Next-generation sequencing (NGS) has revolutionized ARV diagnostics and epidemiological surveillance in China by providing capabilities beyond those of conventional methods. These include the detection of novel viral variants and high-resolution tracing of transmission chains, both of which are essential for effective transboundary disease control. By capturing full genomic data, NGS addresses core challenges of China’s complex ARV landscape: rapid viral evolution, cross-species spillover, and cross-regional spread. Notably, during 2020 broiler arthritis outbreaks in Anhui and Shandong Provinces, initial RT-PCR confirmed ARV positivity but ruled out common avian pathogens (AIV), Newcastle Disease Virus (NDV), Avian Adenovirus (AAV), and Infectious Bronchitis Virus (IBV)). NGS analysis subsequently identified two distinct ARV variants (designated 0543 and SDYT), with only 55.4% nucleotide homology in the σC gene—classifying them into genotype I and genotype IV, respectively [53]. After conducting viral isolation and identification on two dead black swans from Chengdu Zoo, ARV infection in black swans was discovered for the first time. Subsequent NGS revealed that the σC gene of this ARV shared a homology of up to 98.5% with NDRV strains that have emerged recently. This genomic evidence confirmed the cross-species transmission event between black swans and ducks, which provided guidance for the formulation of targeted biosecurity measures. Such in-depth insights hold significant value for monitoring cross-species transmission between poultry farming and wild birds in China [16].
In the context of China’s complex ARV epidemiology—characterized by high co-infection rates, frequent genetic recombination, and cross-regional/cross-species transmission—NGS offers three distinct values that align with transboundary disease control priorities. First, it enables rapid identification of etiological agents during atypical disease outbreaks, critical for early response to potential transboundary epidemics. Second, it supports precise characterization of emerging ARV variants, facilitating the timely detection of novel strains that may evade conventional diagnostics and spread across borders. Third, it maps cross-regional and cross-species transmission chains, providing actionable insights for targeted biosecurity and precision prevention—addressing a key challenge in mitigating transboundary ARV risks.
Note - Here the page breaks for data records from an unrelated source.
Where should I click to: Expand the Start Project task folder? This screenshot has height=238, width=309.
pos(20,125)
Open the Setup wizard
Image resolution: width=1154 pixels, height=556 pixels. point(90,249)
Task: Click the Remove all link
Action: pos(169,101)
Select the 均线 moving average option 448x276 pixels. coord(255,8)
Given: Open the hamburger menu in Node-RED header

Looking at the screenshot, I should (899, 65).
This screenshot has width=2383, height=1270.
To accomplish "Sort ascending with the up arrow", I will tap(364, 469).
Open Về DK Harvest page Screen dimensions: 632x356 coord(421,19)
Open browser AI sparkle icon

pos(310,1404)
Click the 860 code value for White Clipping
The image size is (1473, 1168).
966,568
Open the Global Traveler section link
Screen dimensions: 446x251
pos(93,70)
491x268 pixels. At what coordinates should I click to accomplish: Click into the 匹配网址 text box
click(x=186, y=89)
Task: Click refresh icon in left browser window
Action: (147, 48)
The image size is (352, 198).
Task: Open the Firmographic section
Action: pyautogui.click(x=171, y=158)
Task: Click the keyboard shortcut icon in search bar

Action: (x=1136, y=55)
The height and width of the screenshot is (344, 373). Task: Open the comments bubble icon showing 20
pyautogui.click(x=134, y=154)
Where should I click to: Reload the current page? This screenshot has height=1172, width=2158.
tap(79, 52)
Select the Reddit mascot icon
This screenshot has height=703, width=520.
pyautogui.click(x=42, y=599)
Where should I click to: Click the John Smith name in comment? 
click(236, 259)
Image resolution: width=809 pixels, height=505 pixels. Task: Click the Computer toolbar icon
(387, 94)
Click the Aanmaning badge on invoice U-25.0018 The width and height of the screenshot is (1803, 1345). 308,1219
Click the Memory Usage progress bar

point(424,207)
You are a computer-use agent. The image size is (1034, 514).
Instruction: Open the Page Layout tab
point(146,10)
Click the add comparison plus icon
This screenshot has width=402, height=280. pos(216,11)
NGS’s utility in China stems from three core advantages tailored to the country’s diversified poultry production systems. First, unbiased detection eliminates the need for prior target knowledge, enabling simultaneous screening of all potential pathogens—ideal for China’s high co-infection environments and the detection of unknown or emerging ARV recombinants. Second, whole-genome analysis delivers comprehensive genetic data, resolving evolutionary relationships and transmission dynamics that underpin cross-species spillover and transboundary spread. Third, multipathogen detection capability directly addresses the prevalent co-infections in Chinese poultry farms, avoiding misdiagnosis that could hinder effective transboundary disease control. Collectively, these advantages make NGS indispensable for mitigating risks posed by ARV recombination and cross-species transmission—key drivers of transboundary disease emergence.
Despite its transformative potential, NGS faces three pragmatic barriers to widespread application in China’s ARV surveillance and transboundary control efforts. First, high costs (≈1500 RMB per sample) limit its use as a routine monitoring tool, particularly for resource-constrained regional laboratories and rural areas—frontline nodes for transboundary disease detection. Second, prolonged turnaround times (3–5 days for results) hinder emergency response to acute outbreaks, where rapid intervention is critical to curbing cross-regional spread. Third, data analysis requires specialized bioinformatics expertise and supporting infrastructure, which are lacking in many underdeveloped regions—creating disparities in transboundary surveillance capacity across China’s geographically extensive poultry industry.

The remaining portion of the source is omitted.